Beat the Dots

Time issues: one, Beat the dots

The Poetry Book Society lists suggested new books on their website, and an analysis of their list for four quarters of 2023 yields a little over 300 British titles. (If you include anthologies and foreign poets, the figure is over 400.) The reader will forgive us for not actually listing these books. Anyway, this gives us 320 things that literally happened during 2023.

Analysis of these data points could allow them to be mapped on a whiteboard as a scatter pattern. We could then draw ones that would group the dots into things like trend lines and clusters of higher density. Comparison with an earlier date, say the year 2000, would then give us a first-stage model of change through time. That is an optimistic account, and, however much the concerned audience would like to hear an answer to the question “what just happened?”, it does not seem that we can either reduce 300 books to a single graph or find a clear curve that sums up the direction of travel.
One way of answering the question is to brandish this list and say “these three hundred things happened”. That is a true answer, for once, and, in any case, we need the dots because the test of any emergent curve is that it should pass through the dots and so not give a visibly false account of the underlying data.
A better question may be “what 300 things just happened?”
Another true fact is that the last classic survey anthology was ‘Dear World’, back in 2012. That was a classic work, presumably still is. We are owed a survey anthology. Obviously, if you have 200 significant new poets, it is logistically difficult to anthologise them.

We can say that the volume of output is increasing. Fairly complete figures indicate that the number of titles, by individual poets, rose by roughly 33% between 2000 and 2019.

The PBS list is a proxy indicator for significant events in poetry in that year. Improving on it would ask for a witness with relevant knowledge. With more information, that person might say that many of these titles are not significant, or that many titles not included on the list are significant.
A step towards finding valid patterns might be to divide the whole set into subsets which have more coherence and continuity. Internal coherence, continuity over time. If you could identify 50 cells which individual books would fit tidily inside, you could describe a particular cell in 2000 and then see what it looked like in 2020.

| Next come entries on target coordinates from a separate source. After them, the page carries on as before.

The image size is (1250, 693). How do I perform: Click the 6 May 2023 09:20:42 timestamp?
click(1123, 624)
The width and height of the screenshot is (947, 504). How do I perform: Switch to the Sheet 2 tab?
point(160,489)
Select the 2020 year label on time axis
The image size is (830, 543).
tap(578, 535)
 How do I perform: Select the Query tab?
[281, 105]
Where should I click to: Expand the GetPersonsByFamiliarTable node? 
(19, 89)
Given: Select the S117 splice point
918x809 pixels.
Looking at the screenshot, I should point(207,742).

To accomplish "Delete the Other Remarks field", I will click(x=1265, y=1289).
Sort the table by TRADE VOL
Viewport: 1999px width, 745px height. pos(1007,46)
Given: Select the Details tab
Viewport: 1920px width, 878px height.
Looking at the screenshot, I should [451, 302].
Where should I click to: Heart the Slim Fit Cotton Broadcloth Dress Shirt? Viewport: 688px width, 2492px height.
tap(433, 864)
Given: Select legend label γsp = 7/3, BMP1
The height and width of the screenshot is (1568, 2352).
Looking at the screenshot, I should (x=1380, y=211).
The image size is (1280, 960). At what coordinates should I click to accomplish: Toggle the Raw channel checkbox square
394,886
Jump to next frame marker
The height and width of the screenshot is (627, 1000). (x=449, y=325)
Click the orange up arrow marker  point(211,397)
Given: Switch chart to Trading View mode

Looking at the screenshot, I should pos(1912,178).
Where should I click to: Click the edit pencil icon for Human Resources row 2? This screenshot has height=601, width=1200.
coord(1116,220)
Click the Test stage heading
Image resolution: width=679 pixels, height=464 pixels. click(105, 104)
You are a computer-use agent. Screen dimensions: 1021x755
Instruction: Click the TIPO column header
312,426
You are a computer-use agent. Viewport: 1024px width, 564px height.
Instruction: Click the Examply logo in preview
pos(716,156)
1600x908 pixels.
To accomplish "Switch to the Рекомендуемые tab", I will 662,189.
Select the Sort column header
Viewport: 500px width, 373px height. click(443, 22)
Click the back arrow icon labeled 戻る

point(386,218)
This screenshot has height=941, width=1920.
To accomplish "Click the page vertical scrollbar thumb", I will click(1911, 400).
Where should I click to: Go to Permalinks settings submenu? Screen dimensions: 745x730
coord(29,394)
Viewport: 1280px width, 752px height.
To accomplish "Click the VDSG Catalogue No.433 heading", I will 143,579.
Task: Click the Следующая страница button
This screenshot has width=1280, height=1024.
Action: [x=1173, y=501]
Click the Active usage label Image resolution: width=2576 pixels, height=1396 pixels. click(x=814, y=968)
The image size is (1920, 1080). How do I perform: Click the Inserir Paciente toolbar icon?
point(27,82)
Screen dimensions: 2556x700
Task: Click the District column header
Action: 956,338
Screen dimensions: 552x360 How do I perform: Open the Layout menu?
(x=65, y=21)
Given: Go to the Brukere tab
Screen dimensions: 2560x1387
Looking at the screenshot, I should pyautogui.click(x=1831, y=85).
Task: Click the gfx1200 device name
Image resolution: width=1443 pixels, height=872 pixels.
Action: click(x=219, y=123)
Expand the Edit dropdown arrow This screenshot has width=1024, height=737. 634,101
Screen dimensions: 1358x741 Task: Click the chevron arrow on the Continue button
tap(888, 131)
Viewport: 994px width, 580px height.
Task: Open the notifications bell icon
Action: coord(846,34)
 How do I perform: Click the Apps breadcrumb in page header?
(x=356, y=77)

One view would be that all 300 titles are original and embody a unique artistic sensibility. That seems a little over-optimistic. (But, all the 74 poets in Dear World probably are original. They aren’t repeating ideas, or, if they are, it is at some inconspicuous level of organisation. In an odd way, the book describes "a generation of dissimilarity" rather than a raft of shared feelings.)
If you pick up a book published in the 1950s, an original I mean, there is a certain Fifties atmosphere which it gives off. This is evocative, if you are a nostalgic person. Certainly if you were alive in the Fifties, or soon after. We can say that there are seven or eight different “airs of the time” for the present decade. That is a step forward, I suppose.
Placing works of art as dots on a board presupposes that they can be classified. That is already a problem. Anyone who finds a poem unoriginal is making an act of classification. And everyone can do this. This is quite a complex act of memory. It is also intuitive, and turning it into an articulate, shareable, statement is demanding. Classification can only be valid if it matches those intuitive perceptions. We have to go through the stage of verbal classification in order to share any reaction with each other. And the desire to repeat pleasurable sensations tells us to find what is similar to what we have just enjoyed.

(This is a start point. The issue doesn't exist yet, but the idea is clearly going to be about Time.)